**Tus tareas**
**A.** Explica en una a tres oraciones por qué, según el texto de lectura, la aparición de esos libros corresponde a un momento especialmente significativo.
**B.** Según el texto de lectura, ¿en cuántos tomos reeditó García Riera su Historia documental del cine mexicano en la Universidad de Guadalajara?

**Texto de lectura**

Por otra parte, esos libros aparecen en un momento no solo de crisis sino de agotamiento de un modelo que iba a ser muy pronto cuestionado, incluso de manera inmisericorde, por los movimientos que advienen casi de inmediato, los nuevos cines que irrumpen en los años siguientes y, de modo especialmente notorio, primero el Nuevo Cine Argentino (o la Generación del Sesenta) y, luego, con más fuerza, el Cinema Novo brasileño. Un antecedente del Cinema Novo está en el libro polémico de Glauber Rocha, Revisão Crítica do Cinema Brasileiro (1963), donde la demarcación con el pasado fílmico brasileño es contundente. La aparición de esos textos, entonces, sin excluir al de García Riera, corresponde a un momento especialmente significativo que la perspectiva de los años permite ver con mayor claridad. Como si, de alguna manera, los autores fuesen los notarios del fin de una etapa y del todavía incierto advenimiento de otra distinta.

Los años siguientes, aunque impulsan la actividad crítica, dejan un poco de lado el recuento y la investigación del pasado, con la notoria excepción de García Riera, cuya Historia documental del cine mexicano, publicada por la Editorial Era entre los años 1969 y 1978 cubre el periodo que va desde 1929 hasta 1966. Los nueve volúmenes de ese trabajo monumental serán reeditados (reescribiendo, ampliando o reduciendo, y corrigiendo) por el mismo García Riera en la Universidad de Guadalajara en 17 tomos, llegando hasta 1976, es decir, diez años más que el tope cronológico de la edición anterior. No hay otro trabajo de similar ambición en ningún otro país de América Latina.

**Información mostrada**
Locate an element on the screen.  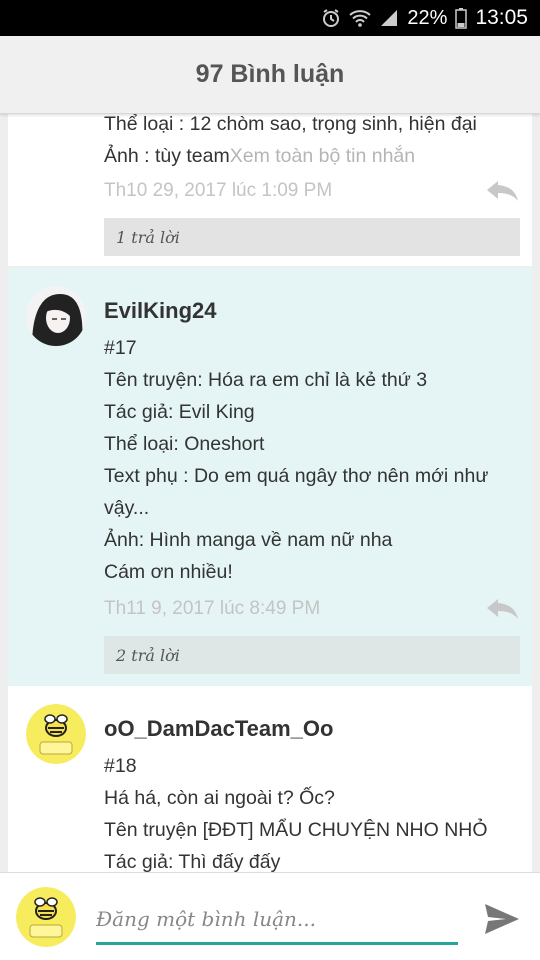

**Respuestas**
**A.** Esos libros aparecen en un momento de crisis y de agotamiento de un modelo. Ese modelo pronto sería cuestionado por los nuevos cines que irrumpen en los años siguientes, primero el Nuevo Cine Argentino y luego, con más fuerza, el Cinema Novo brasileño. Así, sus autores son como notarios del fin de una etapa y del todavía incierto advenimiento de otra.

**B.** En 17 tomos.